Tidak
terasa waktu berganti hari demi hari, bulan demi bulan yang sebelumnya tak ku
kira akan berlalu begitu saja. Kita tiba
pada suatu moment dimana aku, dia dan mereka turut merasa bahagia atau bersedih
dalam menyambut bulan suci ramadhan ini, mungkin. Mereka bahagia karena bulan
yang didamba dan diyakini akan mendatangkan rezeki, rezeki yang lebih dari
waktu sebelumnya. Mereka ada yang berbahagia karena dibulan ramadhan kali ini
mereka lalui dengan suami dan anak yang merupakan keluarga barunya. Lebih dari
itu kebahagian terasa ketika mereka bisa berkumpul dengan saudara – saudara di
kampoeng halaman yang merupakan akar historis dari perjalanan hidup.
Sementara,
ada yang merasa sedih karena sedang menjalani proses hukuman dibalik jeruji
besi dengan tekanan psikologis dan kebutuhan serba terbatas. Berbeda dengan
mereka yang bersedih tak dapat merasakan kehangatan bersama keluarga karena
diakibatkan berada di rantauan jauh dari sanak saudara dan orang tua,
disebabkan himpitan ekonomi untuk mencari nafkah ataupun menjalani proses
pendidikan formal yang hanya dengan melalui bantuan jaringan komunikasi, dapat
mengobati kerinduan akan keluarga. Tapi ada yang lebih dari itu, mereka yang
merasa bersedih hati karena pada bulan ramadhan kali ini ataupun bulan ramadhan
yang telah lalu, tidak bias lagi bersama anggota keluarga (kakak – adik, orang
tua dll) menjalani bulan ramadhan ini, karena telah menghadap ke hadirat – Nya.

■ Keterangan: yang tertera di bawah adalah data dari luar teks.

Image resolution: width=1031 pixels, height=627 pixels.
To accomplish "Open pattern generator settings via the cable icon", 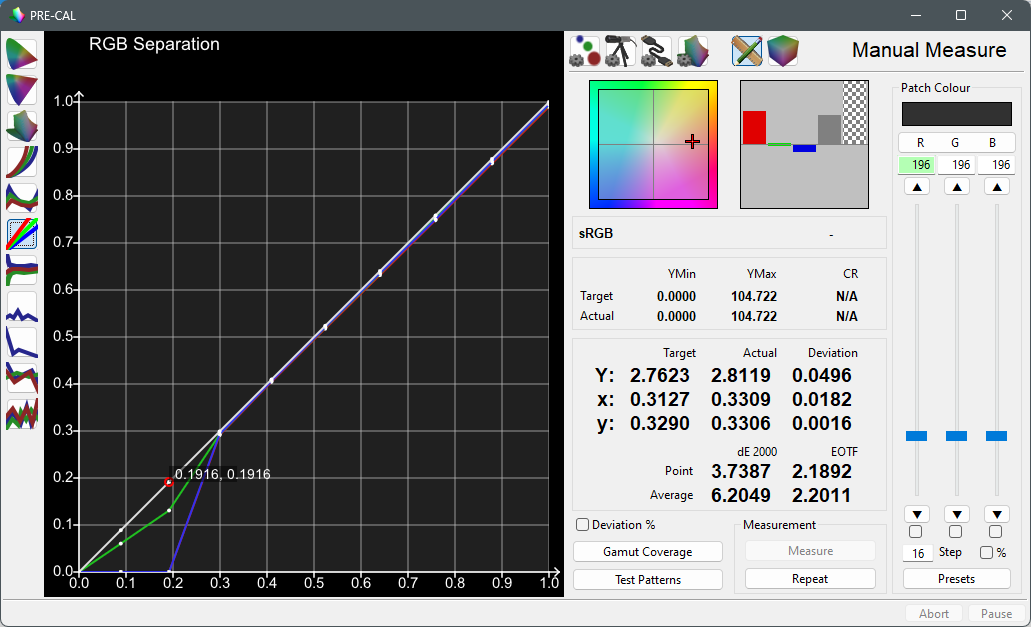I will coord(658,51).
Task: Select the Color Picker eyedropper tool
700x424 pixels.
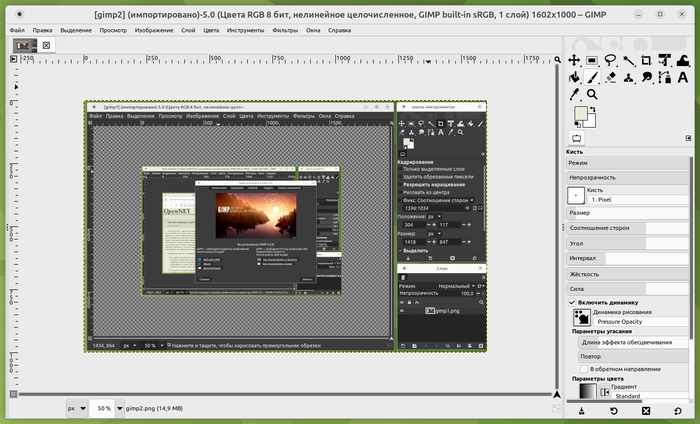Action: tap(575, 94)
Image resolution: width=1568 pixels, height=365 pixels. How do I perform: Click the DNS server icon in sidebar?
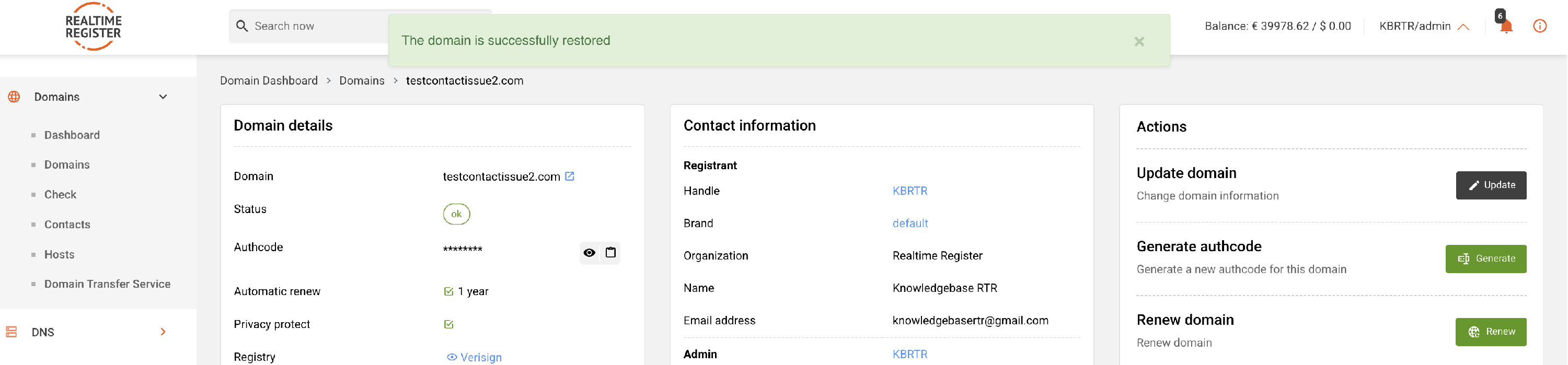point(11,332)
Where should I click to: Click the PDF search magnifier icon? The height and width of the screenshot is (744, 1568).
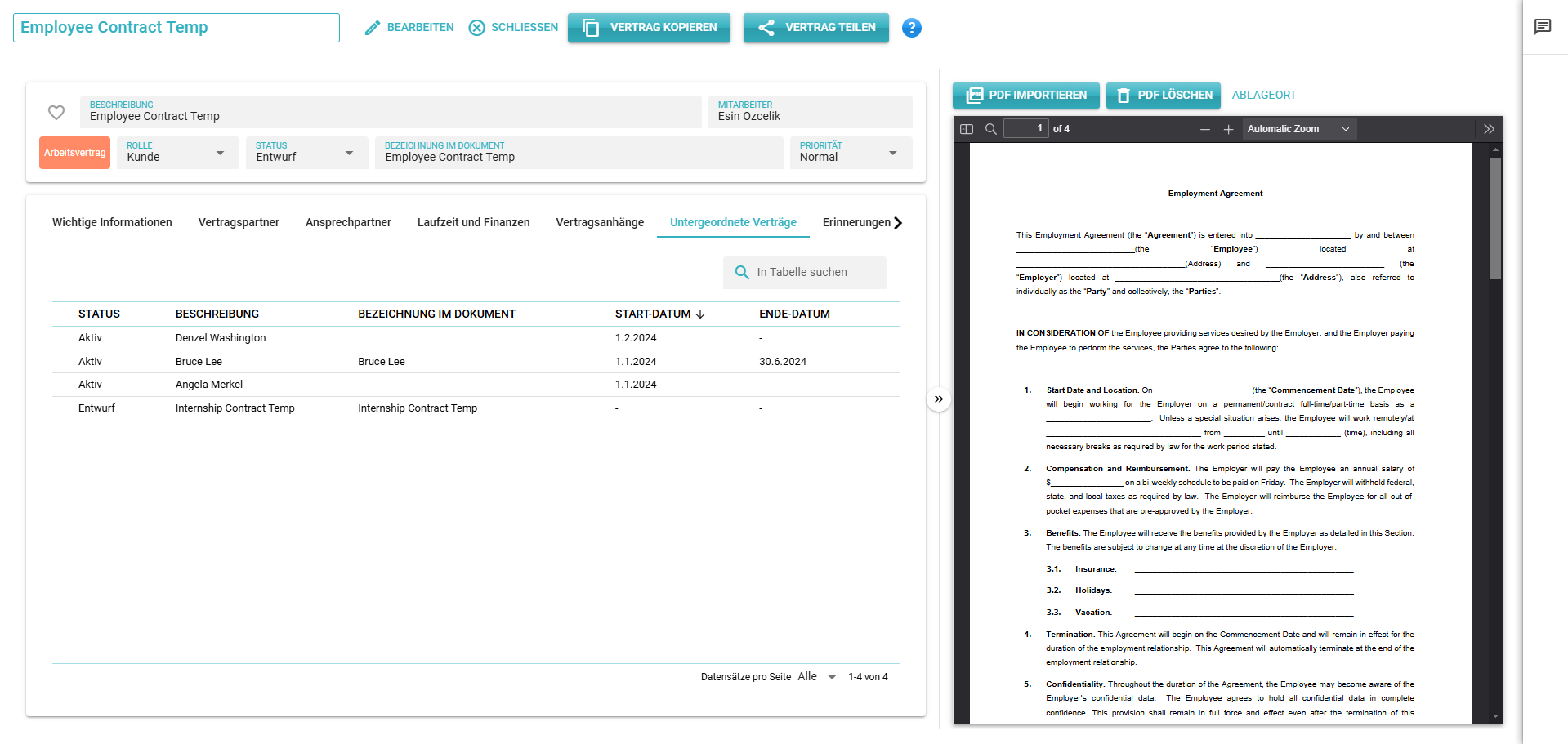[991, 129]
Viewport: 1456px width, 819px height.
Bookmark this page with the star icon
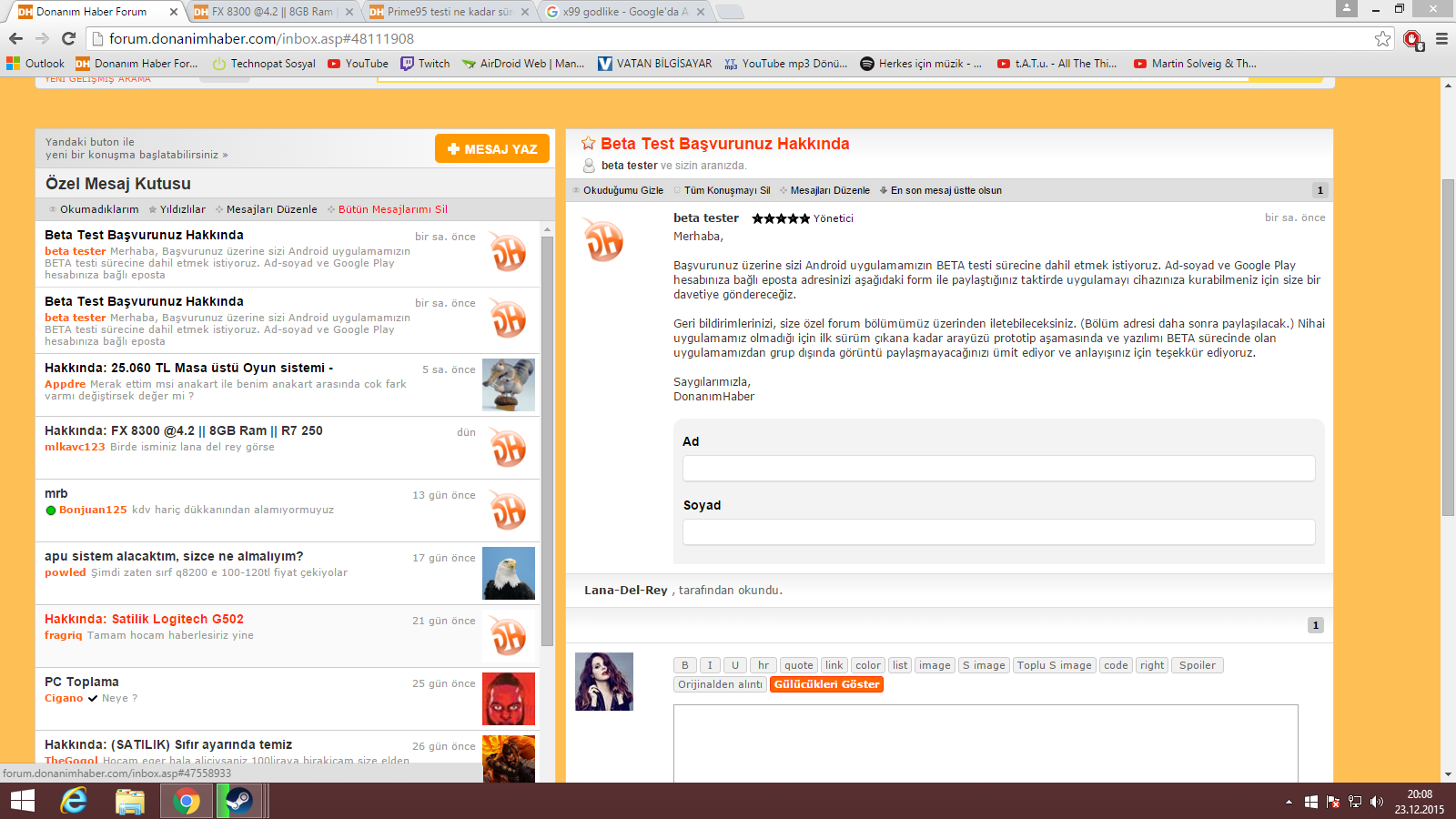pos(1382,38)
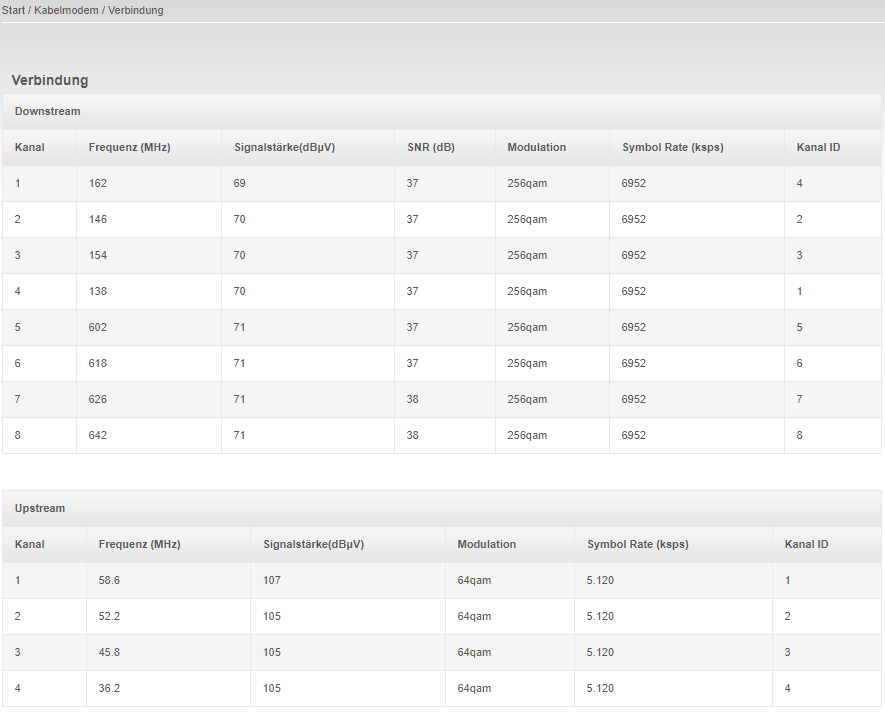Image resolution: width=885 pixels, height=712 pixels.
Task: Click Upstream Symbol Rate (ksps) header
Action: pos(638,544)
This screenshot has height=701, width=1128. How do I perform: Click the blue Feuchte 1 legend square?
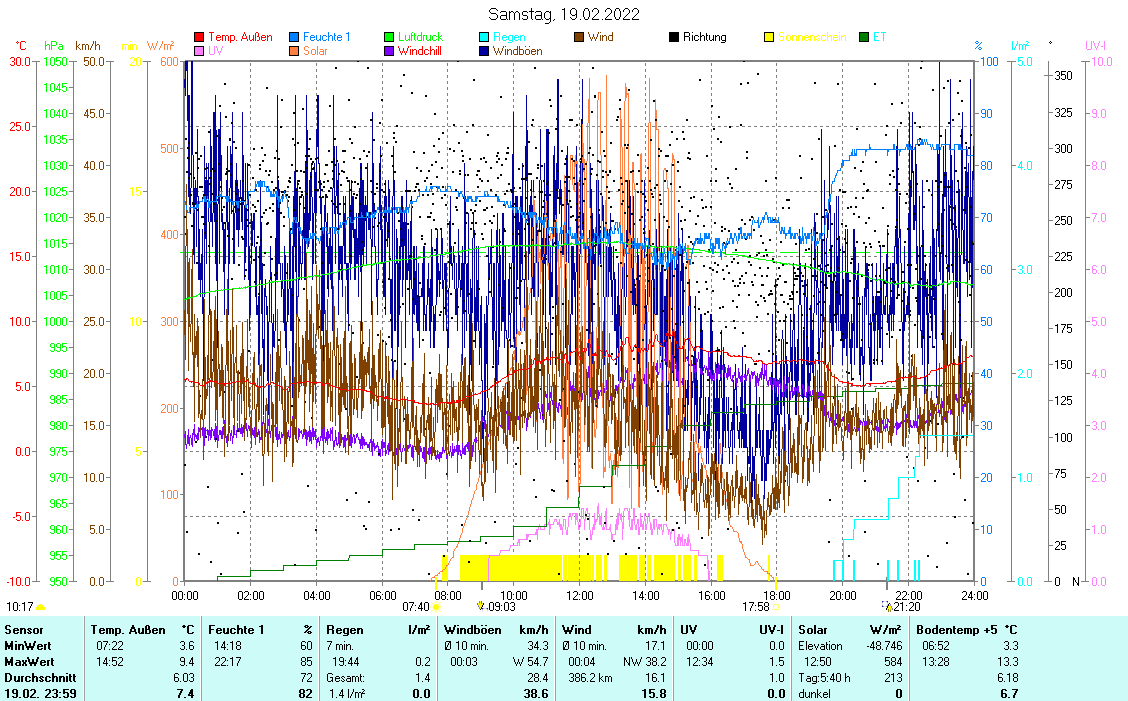tap(294, 37)
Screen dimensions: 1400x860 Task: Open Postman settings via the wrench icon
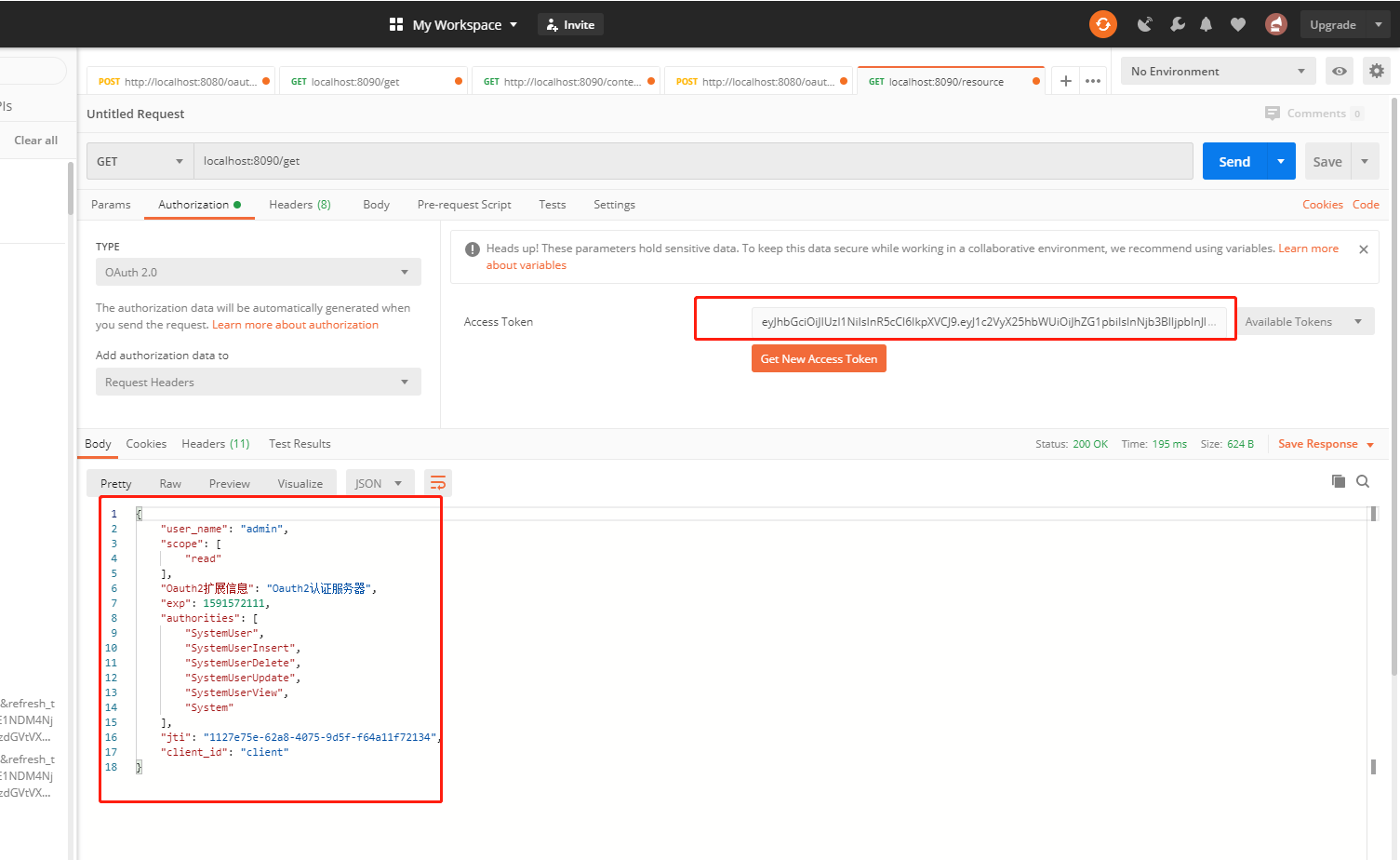pyautogui.click(x=1177, y=24)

Sungguh, jelas mereka merasakan rindu. Sungguh mereka hadir dan pergi
melewatkan moment.
Bulan
suci ramadhan bagi penulis merupakan suatu moment bersua dan sekaligus
bersilaturahim untuk menguatkan ikatan persaudaraan antar individu dengan
kelompok sosialnya. Sekaligus menjadi moment yang tepat untuk mengasah kepekaan
sosial, dimana puasa sebagai pendorong hadirnya rasa kepekaan akan isi perut
saudara kita yang kurang mampu dan belajar dalam mengendalikan mesin – mesin
hasrat yang tak dapat terpuaskan. Hal tersebut imperative harus dihidupkan ditengah
arus kehidupan ummat yang semakin materialistis. Mungkin karena itulah,
sehingga mengapa bulan ramadhan juga diyakini dan dianggap bulan penuh rahmat
karena menghadirkan nilai – nilai spiritual yang jika dihayati dengah sungguh –
sungguh, maka secara inheren didalamnya mengantar kita pada jalan keselamatan
social (keadilan, kebebasan dan kesamarataan). Hadir dalam bulan suci ramadhan
dan melewatkannya dengan fitrah yang suci sebagai hamba yang merdeka di akhir
garis finish pada saat lebaran nanti. Pada bulan ini juga kita akan hadir ke
tempat pemungutan suara (TPS) untuk menyemarakkan moment pemilihan calon
presiden, dengan pilihan yang rasional dalam menentukan presiden pilihan kita
dan melewatkan moment itu tanpa hadirnya gesekan social antara pendukung
capres.
Hadir atau bertemu dan lalu berpisah adalah sisi kehidupan yang suka dan tidak suka, mau tidak mau akan kita rasakan semua. Dan hal itu niscaya terjadi sebagai suatu ketentuan Ilahi. Untuk mereka yang dirundung pilu dan rasa rindu kepada sanak keluarga yang di kampong, atau yang telah kembali kepada Tuhan, saya yakin ini hanya ujian hidup yang dapat kita lalui. Hanya butuh kesabaran dari kita untuk melaluinya dan nanti menghadirkan kebahagian pada hidup kita. Penulis teringat dengan potongan fiman Ilahi bahwa “Sesungguhnya setelah kesulitan ada kemudahan” (Qs Alam Nasyrah : 6). Wallahu alham bis shawab,.